> _TASK DETAILS_
Every line in the data below that holds "settings" should be found and copied.

=== Begin Enclosure ===

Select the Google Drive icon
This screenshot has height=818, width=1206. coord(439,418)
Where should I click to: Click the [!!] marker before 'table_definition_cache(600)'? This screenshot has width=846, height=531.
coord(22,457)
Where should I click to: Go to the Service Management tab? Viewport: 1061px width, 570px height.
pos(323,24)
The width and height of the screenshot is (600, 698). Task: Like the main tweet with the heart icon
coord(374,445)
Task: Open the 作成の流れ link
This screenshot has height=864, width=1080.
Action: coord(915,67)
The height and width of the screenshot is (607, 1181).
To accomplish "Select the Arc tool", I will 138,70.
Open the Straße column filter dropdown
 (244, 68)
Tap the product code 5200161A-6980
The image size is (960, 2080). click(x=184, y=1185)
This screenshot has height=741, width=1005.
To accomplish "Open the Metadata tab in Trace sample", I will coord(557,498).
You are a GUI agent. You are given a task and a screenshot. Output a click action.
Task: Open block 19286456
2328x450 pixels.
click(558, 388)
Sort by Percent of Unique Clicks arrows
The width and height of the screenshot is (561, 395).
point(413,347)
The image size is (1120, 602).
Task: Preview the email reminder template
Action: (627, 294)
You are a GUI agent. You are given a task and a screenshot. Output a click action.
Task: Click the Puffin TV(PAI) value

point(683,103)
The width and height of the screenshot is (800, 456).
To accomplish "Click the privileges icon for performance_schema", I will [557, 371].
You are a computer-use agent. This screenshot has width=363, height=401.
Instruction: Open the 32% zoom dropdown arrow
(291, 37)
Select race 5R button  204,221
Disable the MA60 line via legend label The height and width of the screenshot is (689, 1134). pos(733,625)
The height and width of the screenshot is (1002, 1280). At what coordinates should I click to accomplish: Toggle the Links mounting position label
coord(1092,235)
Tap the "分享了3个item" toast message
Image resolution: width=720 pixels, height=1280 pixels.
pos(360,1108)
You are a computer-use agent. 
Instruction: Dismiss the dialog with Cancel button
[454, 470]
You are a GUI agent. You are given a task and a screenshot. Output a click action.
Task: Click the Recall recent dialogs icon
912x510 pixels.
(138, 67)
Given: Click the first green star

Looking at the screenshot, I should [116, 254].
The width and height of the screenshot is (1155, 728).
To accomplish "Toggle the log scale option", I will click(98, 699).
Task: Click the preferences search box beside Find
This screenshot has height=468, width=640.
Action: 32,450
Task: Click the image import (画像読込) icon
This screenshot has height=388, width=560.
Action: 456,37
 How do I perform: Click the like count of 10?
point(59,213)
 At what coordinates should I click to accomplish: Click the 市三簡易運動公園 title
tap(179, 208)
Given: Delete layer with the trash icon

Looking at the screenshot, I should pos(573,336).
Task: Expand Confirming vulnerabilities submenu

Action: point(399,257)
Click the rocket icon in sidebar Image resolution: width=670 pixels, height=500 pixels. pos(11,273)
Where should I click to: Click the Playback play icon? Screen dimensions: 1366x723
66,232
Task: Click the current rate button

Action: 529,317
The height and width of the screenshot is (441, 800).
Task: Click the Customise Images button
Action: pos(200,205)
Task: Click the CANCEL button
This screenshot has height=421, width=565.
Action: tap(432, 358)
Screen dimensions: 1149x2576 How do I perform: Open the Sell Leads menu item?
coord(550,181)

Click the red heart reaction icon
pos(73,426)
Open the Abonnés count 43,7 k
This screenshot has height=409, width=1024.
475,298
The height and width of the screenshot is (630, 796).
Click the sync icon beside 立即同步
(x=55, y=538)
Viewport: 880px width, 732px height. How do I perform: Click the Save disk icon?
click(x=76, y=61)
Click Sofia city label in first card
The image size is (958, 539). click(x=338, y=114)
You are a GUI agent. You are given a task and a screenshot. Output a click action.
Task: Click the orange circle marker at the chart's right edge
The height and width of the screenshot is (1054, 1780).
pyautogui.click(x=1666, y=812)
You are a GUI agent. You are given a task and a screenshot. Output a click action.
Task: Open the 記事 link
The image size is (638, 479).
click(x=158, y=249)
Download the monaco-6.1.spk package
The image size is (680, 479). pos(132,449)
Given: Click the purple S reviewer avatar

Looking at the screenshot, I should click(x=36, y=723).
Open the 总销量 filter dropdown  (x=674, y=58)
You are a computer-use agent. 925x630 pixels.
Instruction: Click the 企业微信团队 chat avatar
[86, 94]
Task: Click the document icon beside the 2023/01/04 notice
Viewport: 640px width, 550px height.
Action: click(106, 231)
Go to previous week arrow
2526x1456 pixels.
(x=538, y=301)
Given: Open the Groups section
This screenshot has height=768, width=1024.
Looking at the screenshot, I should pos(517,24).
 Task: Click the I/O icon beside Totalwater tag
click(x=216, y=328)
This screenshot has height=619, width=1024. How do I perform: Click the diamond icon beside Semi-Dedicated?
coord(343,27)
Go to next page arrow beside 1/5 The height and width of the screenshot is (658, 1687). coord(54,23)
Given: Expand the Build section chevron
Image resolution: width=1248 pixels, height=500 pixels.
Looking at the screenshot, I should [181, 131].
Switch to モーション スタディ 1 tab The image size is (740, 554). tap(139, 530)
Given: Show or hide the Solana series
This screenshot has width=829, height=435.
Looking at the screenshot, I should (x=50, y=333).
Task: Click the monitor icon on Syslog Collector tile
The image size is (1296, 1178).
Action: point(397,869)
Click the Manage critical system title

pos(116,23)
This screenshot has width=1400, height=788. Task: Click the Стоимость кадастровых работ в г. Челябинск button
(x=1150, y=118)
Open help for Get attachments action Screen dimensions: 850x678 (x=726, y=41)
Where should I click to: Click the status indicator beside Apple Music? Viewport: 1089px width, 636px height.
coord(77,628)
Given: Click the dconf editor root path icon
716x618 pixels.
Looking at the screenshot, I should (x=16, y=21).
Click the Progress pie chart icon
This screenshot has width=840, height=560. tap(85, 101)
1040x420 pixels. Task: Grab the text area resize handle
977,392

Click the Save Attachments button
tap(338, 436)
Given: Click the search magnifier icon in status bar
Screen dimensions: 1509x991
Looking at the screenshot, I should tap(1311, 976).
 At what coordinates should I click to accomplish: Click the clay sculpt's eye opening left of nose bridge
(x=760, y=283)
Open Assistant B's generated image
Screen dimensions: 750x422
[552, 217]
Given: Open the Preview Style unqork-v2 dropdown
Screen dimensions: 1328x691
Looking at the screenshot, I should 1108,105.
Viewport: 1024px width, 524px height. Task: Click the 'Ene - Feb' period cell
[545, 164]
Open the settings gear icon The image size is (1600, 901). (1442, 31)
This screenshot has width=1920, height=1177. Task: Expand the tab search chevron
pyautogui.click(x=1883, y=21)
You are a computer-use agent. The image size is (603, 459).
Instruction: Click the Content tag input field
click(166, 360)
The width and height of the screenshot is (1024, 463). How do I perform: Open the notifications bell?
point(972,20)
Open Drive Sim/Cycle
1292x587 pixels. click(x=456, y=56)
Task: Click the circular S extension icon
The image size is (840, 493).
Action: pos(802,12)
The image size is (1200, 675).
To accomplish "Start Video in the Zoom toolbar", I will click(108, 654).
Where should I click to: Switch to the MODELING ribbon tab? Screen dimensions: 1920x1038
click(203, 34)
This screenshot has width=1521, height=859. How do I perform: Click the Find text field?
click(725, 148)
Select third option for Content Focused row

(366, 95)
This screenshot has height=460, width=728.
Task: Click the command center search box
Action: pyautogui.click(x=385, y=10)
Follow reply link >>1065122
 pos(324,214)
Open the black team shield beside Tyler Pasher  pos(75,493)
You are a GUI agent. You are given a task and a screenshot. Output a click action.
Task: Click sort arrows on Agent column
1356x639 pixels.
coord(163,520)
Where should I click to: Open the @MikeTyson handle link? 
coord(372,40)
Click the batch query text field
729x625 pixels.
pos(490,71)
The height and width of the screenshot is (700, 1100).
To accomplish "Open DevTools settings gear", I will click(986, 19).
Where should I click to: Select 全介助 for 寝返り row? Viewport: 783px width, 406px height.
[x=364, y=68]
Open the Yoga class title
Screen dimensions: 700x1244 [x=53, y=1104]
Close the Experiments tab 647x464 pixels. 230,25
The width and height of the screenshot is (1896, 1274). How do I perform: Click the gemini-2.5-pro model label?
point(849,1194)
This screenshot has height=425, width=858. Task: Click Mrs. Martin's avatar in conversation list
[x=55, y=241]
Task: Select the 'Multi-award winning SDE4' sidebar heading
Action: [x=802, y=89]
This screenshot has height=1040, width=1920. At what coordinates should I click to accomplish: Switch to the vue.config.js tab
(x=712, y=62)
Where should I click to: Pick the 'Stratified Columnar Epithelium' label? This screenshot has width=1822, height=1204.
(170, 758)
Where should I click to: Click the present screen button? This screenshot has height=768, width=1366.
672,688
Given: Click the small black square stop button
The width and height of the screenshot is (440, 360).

=== End Enclosure ===

> _EXERCISE RESPONSE_
Open the settings gear icon The image size is (1600, 901). (1442, 31)
To accomplish "Open DevTools settings gear", I will click(986, 19).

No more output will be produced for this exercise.